Pictures must not be copied, but every entry must be reproduced exactly.

------ THE DATA ------

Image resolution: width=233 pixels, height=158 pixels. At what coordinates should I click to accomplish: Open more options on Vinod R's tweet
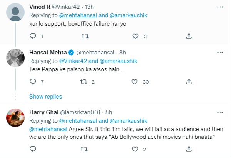tap(220, 7)
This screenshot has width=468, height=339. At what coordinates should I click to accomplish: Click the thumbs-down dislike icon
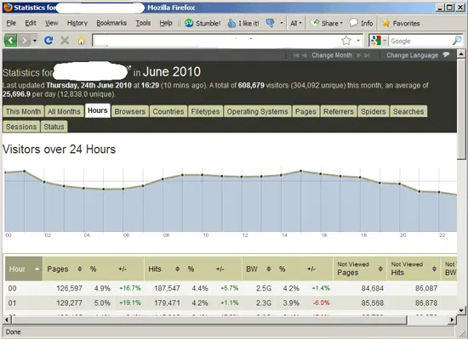271,23
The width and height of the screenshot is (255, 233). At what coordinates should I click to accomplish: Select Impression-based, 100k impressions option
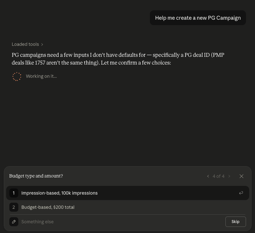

------

RESPONSE AREA:
Image resolution: width=233 pixels, height=158 pixels. At what coordinates should I click to accomplish: Open more options on Vinod R's tweet
tap(220, 7)
This screenshot has width=468, height=339. At what coordinates should I click to accomplish: Click the thumbs-down dislike icon
271,23
The width and height of the screenshot is (255, 233). At what coordinates should I click to accomplish: Select Impression-based, 100k impressions option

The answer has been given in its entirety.